In reality, what we are constantly trying to improve and polish are the skills. This means that each partner will excel for specific tasks and for specific situations. It is perfectly fine to allow the person with greater confidence to undertake certain responsibilities of the business.
Dividing up the work is reasonable. You want to have a life and work balance. When you overwork yourself, your productivity declines and mistakes could happen as a result. It is especially important to be organized and delegate tasks.
Let’s face it, it is better to split the risk. Why? As long as the working relationship is for the benefit of real estate business you are better off losing half than the entire investment.
On the other hand, there are plenty of potential problems with having a partner. As the LinkedIn post explains these are the disadvantages:
– Incompatible personalities
– Lost sight of the goal
– Lack of communication
– Failure to mitigate challenges
When a partnership is formed there needs to be foundation as to why you are working together. For anybody who wants to start a business, it’s an opportunity but can have repercussions if you choose someone who is your exact opposite. You do not need someone who is exactly like you, but at the very least shares your vision of the business.

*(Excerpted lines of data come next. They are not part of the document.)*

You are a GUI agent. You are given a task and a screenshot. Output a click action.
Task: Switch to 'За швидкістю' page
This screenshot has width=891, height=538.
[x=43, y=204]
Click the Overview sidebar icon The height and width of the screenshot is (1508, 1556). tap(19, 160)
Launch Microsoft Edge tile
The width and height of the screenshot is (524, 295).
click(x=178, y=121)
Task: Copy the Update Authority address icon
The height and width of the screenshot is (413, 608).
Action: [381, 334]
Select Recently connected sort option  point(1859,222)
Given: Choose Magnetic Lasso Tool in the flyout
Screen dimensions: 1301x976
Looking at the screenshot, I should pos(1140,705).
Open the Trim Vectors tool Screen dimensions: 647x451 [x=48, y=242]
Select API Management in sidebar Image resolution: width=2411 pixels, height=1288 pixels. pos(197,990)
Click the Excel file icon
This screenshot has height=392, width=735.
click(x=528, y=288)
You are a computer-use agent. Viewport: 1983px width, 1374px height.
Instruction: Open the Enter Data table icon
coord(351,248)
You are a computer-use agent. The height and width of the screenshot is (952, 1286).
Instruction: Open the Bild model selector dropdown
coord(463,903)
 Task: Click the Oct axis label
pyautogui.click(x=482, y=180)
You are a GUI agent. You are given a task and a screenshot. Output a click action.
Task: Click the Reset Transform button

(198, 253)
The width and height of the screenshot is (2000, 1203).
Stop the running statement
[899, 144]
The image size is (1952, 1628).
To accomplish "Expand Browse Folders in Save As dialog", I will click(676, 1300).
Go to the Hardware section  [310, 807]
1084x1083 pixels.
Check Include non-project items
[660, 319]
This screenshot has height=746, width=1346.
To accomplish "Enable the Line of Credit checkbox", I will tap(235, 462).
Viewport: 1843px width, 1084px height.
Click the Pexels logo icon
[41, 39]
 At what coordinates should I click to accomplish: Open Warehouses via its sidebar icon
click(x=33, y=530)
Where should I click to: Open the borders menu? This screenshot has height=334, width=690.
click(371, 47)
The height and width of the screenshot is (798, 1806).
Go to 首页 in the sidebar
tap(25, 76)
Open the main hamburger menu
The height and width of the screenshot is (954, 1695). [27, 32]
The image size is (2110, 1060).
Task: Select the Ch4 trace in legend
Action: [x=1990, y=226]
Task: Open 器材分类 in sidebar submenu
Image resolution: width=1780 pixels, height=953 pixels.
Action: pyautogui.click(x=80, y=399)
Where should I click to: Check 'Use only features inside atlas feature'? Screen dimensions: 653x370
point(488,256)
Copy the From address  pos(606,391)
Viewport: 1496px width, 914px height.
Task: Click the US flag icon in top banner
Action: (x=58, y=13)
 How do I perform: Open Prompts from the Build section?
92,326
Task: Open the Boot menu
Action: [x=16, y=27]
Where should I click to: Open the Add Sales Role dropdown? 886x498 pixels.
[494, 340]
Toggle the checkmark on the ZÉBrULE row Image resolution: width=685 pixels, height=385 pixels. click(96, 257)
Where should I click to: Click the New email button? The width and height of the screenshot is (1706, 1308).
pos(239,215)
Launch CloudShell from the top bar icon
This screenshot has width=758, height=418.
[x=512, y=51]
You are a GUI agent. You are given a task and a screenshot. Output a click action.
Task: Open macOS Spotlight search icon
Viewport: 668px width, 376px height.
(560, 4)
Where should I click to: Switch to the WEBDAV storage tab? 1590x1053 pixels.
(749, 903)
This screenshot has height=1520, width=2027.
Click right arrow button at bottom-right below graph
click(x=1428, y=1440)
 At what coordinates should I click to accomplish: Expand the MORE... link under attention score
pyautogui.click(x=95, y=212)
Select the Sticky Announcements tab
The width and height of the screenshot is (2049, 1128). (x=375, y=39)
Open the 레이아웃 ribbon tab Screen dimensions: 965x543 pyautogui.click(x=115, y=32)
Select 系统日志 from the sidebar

Don’t undermine each other because this makes your team dysfunctional.
Having a clear sight of what is the goal is paramount. Nobody knows what the journey and the process will be like, yet if there are disagreements what the goal is problems will arise.
Hosting meetings on a regular is key to see where the business is going. Not only it is necessary to have them, but they will provide the parties involved with how everything is operating. Not doing this and getting out of the office quickly leads to trouble and will create communication breakdowns.
Like any other businesses, also the real estate business brings challenges. The big one is the financial pressure and the money should be spent on what is due. If one or both partners decide to put aside problems, again and again, you will fail.
The above pros and cons are a general guide. It helps to have worked previously in the real estate business and have contacts within the industry.
A U.S News real estate post gives three recommendations when having a real estate partner. One is to invest in a fifty-fifty fashion or even split.
The other is called real equity and sweat equity. This translates to one has the experience but lacks the capital. So they turn to an investment manager who handles the day-to-day operations.
Finally, do formalize the partnership because business is a business. There are no regrets or misunderstanding when a legal agreement is drafted and signed. This helps to build the pillars of the real estate partnership.
If you end up skipping the document that outlines the responsibilities you will regret it if things do not work out.
DISCLAIMER: This article expresses my own ideas and opinions. Any information I have shared are from sources that I believe to be reliable and accurate. I did not receive any financial compensation in writing this post, nor do I own any shares in any company I’ve mentioned. I encourage any reader to do their own diligent research first before making any investment decisions.